--- START OF Records to process ---
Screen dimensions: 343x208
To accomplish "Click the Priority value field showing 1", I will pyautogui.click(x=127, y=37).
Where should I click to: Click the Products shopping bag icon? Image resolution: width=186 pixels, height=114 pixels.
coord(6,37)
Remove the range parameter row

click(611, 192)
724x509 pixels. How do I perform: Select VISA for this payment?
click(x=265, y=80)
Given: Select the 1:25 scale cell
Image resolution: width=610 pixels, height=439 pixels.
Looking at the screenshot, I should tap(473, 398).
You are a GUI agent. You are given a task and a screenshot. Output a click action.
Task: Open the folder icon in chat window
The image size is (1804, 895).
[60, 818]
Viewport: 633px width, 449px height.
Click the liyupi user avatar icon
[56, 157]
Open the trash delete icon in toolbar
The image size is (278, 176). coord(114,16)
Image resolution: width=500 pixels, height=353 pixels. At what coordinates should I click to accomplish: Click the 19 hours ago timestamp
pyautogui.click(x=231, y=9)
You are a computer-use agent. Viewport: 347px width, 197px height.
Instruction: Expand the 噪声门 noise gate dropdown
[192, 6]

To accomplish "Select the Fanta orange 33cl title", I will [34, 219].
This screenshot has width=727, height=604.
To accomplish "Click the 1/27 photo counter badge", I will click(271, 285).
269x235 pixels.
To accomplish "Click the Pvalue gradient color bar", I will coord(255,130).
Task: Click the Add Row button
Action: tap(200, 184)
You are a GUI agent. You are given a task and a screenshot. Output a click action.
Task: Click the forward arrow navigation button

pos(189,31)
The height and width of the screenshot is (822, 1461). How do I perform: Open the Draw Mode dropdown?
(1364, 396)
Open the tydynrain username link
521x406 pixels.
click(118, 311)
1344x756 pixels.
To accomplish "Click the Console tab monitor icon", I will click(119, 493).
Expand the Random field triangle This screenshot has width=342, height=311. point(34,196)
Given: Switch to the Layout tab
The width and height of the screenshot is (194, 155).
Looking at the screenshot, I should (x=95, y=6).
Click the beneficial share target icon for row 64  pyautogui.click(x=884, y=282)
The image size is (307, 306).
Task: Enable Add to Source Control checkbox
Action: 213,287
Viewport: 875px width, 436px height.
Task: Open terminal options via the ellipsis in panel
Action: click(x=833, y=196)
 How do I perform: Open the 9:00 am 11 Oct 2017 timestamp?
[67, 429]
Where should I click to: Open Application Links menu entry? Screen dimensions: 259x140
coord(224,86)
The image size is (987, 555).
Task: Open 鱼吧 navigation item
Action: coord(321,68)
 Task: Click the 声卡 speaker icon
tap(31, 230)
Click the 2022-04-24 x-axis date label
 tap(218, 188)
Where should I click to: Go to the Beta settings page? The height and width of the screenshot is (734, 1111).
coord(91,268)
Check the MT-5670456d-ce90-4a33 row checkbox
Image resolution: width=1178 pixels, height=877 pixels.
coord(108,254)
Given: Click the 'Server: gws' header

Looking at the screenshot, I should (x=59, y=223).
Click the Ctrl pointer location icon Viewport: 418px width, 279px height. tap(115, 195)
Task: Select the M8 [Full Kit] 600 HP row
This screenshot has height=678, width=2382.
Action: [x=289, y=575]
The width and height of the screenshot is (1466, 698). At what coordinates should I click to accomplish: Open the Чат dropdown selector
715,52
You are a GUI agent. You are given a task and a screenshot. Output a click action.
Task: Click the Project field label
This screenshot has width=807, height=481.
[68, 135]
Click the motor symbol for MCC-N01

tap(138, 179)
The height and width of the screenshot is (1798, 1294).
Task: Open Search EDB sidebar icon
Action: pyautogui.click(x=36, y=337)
--- END OF Records to process ---
Exercise objective:
Write out every line of the records above as a numbered list, leaving out the blank lines.

Response to this exercise:
1. Screen dimensions: 343x208
2. To accomplish "Click the Priority value field showing 1", I will pyautogui.click(x=127, y=37).
3. Where should I click to: Click the Products shopping bag icon? Image resolution: width=186 pixels, height=114 pixels.
4. coord(6,37)
5. Remove the range parameter row
6. click(611, 192)
7. 724x509 pixels. How do I perform: Select VISA for this payment?
8. click(x=265, y=80)
9. Given: Select the 1:25 scale cell
10. Image resolution: width=610 pixels, height=439 pixels.
11. Looking at the screenshot, I should tap(473, 398).
12. You are a GUI agent. You are given a task and a screenshot. Output a click action.
13. Task: Open the folder icon in chat window
14. The image size is (1804, 895).
15. [60, 818]
16. Viewport: 633px width, 449px height.
17. Click the liyupi user avatar icon
18. [56, 157]
19. Open the trash delete icon in toolbar
20. The image size is (278, 176). coord(114,16)
21. Image resolution: width=500 pixels, height=353 pixels. At what coordinates should I click to accomplish: Click the 19 hours ago timestamp
22. pyautogui.click(x=231, y=9)
23. You are a computer-use agent. Viewport: 347px width, 197px height.
24. Instruction: Expand the 噪声门 noise gate dropdown
25. [192, 6]
26. To accomplish "Select the Fanta orange 33cl title", I will [34, 219].
27. This screenshot has width=727, height=604.
28. To accomplish "Click the 1/27 photo counter badge", I will click(271, 285).
29. 269x235 pixels.
30. To accomplish "Click the Pvalue gradient color bar", I will coord(255,130).
31. Task: Click the Add Row button
32. Action: tap(200, 184)
33. You are a GUI agent. You are given a task and a screenshot. Output a click action.
34. Task: Click the forward arrow navigation button
35. pos(189,31)
36. The height and width of the screenshot is (822, 1461). How do I perform: Open the Draw Mode dropdown?
37. (1364, 396)
38. Open the tydynrain username link
39. 521x406 pixels.
40. click(118, 311)
41. 1344x756 pixels.
42. To accomplish "Click the Console tab monitor icon", I will click(119, 493).
43. Expand the Random field triangle This screenshot has width=342, height=311. point(34,196)
44. Given: Switch to the Layout tab
45. The width and height of the screenshot is (194, 155).
46. Looking at the screenshot, I should (x=95, y=6).
47. Click the beneficial share target icon for row 64  pyautogui.click(x=884, y=282)
48. The image size is (307, 306).
49. Task: Enable Add to Source Control checkbox
50. Action: 213,287
51. Viewport: 875px width, 436px height.
52. Task: Open terminal options via the ellipsis in panel
53. Action: click(x=833, y=196)
54.  How do I perform: Open the 9:00 am 11 Oct 2017 timestamp?
55. [67, 429]
56. Where should I click to: Open Application Links menu entry? Screen dimensions: 259x140
57. coord(224,86)
58. The image size is (987, 555).
59. Task: Open 鱼吧 navigation item
60. Action: coord(321,68)
61.  Task: Click the 声卡 speaker icon
62. tap(31, 230)
63. Click the 2022-04-24 x-axis date label
64.  tap(218, 188)
65. Where should I click to: Go to the Beta settings page? The height and width of the screenshot is (734, 1111).
66. coord(91,268)
67. Check the MT-5670456d-ce90-4a33 row checkbox
68. Image resolution: width=1178 pixels, height=877 pixels.
69. coord(108,254)
70. Given: Click the 'Server: gws' header
71. Looking at the screenshot, I should (x=59, y=223).
72. Click the Ctrl pointer location icon Viewport: 418px width, 279px height. tap(115, 195)
73. Task: Select the M8 [Full Kit] 600 HP row
74. This screenshot has height=678, width=2382.
75. Action: [x=289, y=575]
76. The width and height of the screenshot is (1466, 698). At what coordinates should I click to accomplish: Open the Чат dropdown selector
77. 715,52
78. You are a GUI agent. You are given a task and a screenshot. Output a click action.
79. Task: Click the Project field label
80. This screenshot has width=807, height=481.
81. [68, 135]
82. Click the motor symbol for MCC-N01
83. tap(138, 179)
84. The height and width of the screenshot is (1798, 1294).
85. Task: Open Search EDB sidebar icon
86. Action: pyautogui.click(x=36, y=337)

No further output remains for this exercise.